"Vístete con ésta," le dijo a Sylvia Tú Shèyan.
Eso no estaba mal; calentaba y resaltaba su figura esbelta. La tomó y se la puso.
Luego señaló sus piernas desnudas, "¿Y qué ropa pongo abajo? ¡No quiero que esté en pelotas!"
¡Eso sólo lo quieres tú! No, no puedo permitirlo; es mío, solo mío.
¿Qué ponía en los pantalones? Miró a Sylvia Tú Shèyan y al armario. Le entregó un pantalón de color gris claro que se ajustaba a su ropa.
Eso no estaba mal, era lo que más le gustaba. Primero puso un sostén abrigado, luego se lo colocó por encima.
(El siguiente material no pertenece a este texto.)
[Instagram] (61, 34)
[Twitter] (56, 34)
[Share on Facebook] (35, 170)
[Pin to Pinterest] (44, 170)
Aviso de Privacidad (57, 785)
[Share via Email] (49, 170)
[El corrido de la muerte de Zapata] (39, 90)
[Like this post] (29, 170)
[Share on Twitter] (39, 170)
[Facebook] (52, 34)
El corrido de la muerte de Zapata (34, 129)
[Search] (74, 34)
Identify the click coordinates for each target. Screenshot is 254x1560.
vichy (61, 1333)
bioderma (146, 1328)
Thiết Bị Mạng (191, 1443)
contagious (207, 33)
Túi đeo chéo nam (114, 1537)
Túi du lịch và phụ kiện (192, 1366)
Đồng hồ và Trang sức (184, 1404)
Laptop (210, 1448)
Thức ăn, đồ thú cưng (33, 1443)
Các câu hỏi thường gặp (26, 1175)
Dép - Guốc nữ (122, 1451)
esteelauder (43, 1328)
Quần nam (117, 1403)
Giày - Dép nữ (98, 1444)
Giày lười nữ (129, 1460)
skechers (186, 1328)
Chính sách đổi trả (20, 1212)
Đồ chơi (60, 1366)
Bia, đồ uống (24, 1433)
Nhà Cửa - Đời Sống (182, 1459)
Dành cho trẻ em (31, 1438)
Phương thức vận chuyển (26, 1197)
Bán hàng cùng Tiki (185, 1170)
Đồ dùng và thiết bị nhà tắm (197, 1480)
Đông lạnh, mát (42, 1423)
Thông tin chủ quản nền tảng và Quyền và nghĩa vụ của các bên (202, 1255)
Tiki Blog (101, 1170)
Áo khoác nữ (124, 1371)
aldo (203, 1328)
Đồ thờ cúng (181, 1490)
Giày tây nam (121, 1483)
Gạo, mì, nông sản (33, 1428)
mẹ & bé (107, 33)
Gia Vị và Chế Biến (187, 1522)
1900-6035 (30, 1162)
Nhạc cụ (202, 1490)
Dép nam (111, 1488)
¡Ya está! "Gracias, carajo," dijo mientras daba una palmadita en el hombro de Zhaopxian Wénren.
Dadas las circunstancias, ahora era su turno. Se dirigió al armario y buscó la camisa. Pero no; ella le preparaba la ropa todos los días, pero hoy no solo no se había ocupado, sino que él mismo estaba elegiendo la ropa para ella.
"Carajo, ¿qué me pongo?" preguntó Zhaopxian Wénren.
Sylvia Tú Shèyan buscaba las zapatillas. ¿Qué ponía, oh, lo olvidé. Soltó el cajón y se acercó. Le entregó un jersey de lana negra italiano de alta costura y unos pantalones de color similar que usaba ella.
Luego fue a la cómoda y sacó una par de zapatillas de color negro, las puso frente a él y dijo: "Listo."
Entonces se dirigió al armario para buscar sus zapatillas.
La pareja estaba en un traje de pareja. Zhaopxian Wénren sonrió, tomó una chaqueta negra, la colgó del brazo y le entregó a Sylvia Tú Shèyan una chaqueta de lana de oveja negra también.
Ella eligió botas de tacón negro de tobillo. Las puso, se apoyó en Zhaopxian Wénren y salieron juntos.
Se dirigieron al rancho de los Tú para el desayuno.
Tú Yì y Zhang Wényù esperaron a que llegaran sus hijos, pero no vino nadie. Estaban a punto de llamar a un sirviente cuando vieron a Sylvia Tú Shèyan y Zhaopxian Wénren entrando mano en mano.
"¡Rápido! ¡Pronto, vamos a comer antes de que nos quitemos la comida del plato!" Zhang Wényù les llamó.
Después de desayunar, los cuatro se dirigieron al aeropuerto. Sylvia Tú Shèyan miró su reloj; no había vuelos a Beijing en esa hora. ¿Entonces por qué habían venido tan temprano?
¿Qué? ¡No hay vuelos! Entonces, ¿qué hacemos conmigo yendo al mostrador de embarque? Se dio cuenta de que Tú Yì y Zhang Wényù también entraron y el ticket seller no les importaba, en cambio los llevaba delante. ¡Qué ricos eran!
"Carajo, ¿adónde vamos?" preguntó Sylvia Tú Shèyan.
Él iba a responder pero se dio cuenta de que la había insultado por decir tonterías esa mañana y le imitó: "¡También estás delirando! Vamos a regresar a China, ¿a dónde más podríamos ir?"